YOUR TASK →
Copy the data exactly. Leave nothing out.

DATA TO USE Block Start

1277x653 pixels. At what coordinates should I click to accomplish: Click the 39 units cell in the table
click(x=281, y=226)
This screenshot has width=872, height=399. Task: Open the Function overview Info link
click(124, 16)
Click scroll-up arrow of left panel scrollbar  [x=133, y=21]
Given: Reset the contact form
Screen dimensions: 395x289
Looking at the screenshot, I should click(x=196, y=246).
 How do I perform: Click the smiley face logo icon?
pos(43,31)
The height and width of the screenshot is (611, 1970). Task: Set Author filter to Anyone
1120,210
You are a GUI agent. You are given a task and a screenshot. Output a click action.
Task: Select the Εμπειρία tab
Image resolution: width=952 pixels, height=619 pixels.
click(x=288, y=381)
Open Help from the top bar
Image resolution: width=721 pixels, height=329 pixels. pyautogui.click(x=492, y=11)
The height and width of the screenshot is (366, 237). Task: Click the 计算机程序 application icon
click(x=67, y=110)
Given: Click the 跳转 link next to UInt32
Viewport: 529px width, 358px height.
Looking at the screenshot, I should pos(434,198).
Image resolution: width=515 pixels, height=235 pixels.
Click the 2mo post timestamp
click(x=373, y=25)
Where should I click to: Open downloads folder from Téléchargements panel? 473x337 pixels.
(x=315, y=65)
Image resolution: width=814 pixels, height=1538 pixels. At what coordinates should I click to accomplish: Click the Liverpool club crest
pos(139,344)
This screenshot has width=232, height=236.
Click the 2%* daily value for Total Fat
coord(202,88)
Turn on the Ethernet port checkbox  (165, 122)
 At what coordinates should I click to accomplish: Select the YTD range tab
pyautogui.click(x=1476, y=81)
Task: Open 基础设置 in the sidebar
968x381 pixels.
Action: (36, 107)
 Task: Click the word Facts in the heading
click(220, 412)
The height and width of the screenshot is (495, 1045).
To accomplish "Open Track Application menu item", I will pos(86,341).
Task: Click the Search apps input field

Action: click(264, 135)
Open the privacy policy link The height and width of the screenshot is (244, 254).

DATA TO USE Block End

RESULT OF THIS TASK →
1277x653 pixels. At what coordinates should I click to accomplish: Click the 39 units cell in the table
click(x=281, y=226)
This screenshot has width=872, height=399. Task: Open the Function overview Info link
click(124, 16)
Click scroll-up arrow of left panel scrollbar  [x=133, y=21]
Given: Reset the contact form
Screen dimensions: 395x289
Looking at the screenshot, I should click(x=196, y=246).
 How do I perform: Click the smiley face logo icon?
pos(43,31)
The height and width of the screenshot is (611, 1970). Task: Set Author filter to Anyone
1120,210
You are a GUI agent. You are given a task and a screenshot. Output a click action.
Task: Select the Εμπειρία tab
Image resolution: width=952 pixels, height=619 pixels.
click(x=288, y=381)
Open Help from the top bar
Image resolution: width=721 pixels, height=329 pixels. pyautogui.click(x=492, y=11)
The height and width of the screenshot is (366, 237). Task: Click the 计算机程序 application icon
click(x=67, y=110)
Given: Click the 跳转 link next to UInt32
Viewport: 529px width, 358px height.
Looking at the screenshot, I should pos(434,198).
Image resolution: width=515 pixels, height=235 pixels.
Click the 2mo post timestamp
click(x=373, y=25)
Where should I click to: Open downloads folder from Téléchargements panel? 473x337 pixels.
(x=315, y=65)
Image resolution: width=814 pixels, height=1538 pixels. At what coordinates should I click to accomplish: Click the Liverpool club crest
pos(139,344)
This screenshot has width=232, height=236.
Click the 2%* daily value for Total Fat
coord(202,88)
Turn on the Ethernet port checkbox  (165, 122)
 At what coordinates should I click to accomplish: Select the YTD range tab
pyautogui.click(x=1476, y=81)
Task: Open 基础设置 in the sidebar
968x381 pixels.
Action: (36, 107)
 Task: Click the word Facts in the heading
click(220, 412)
The height and width of the screenshot is (495, 1045).
To accomplish "Open Track Application menu item", I will pos(86,341).
Task: Click the Search apps input field

Action: click(264, 135)
Open the privacy policy link The height and width of the screenshot is (244, 254).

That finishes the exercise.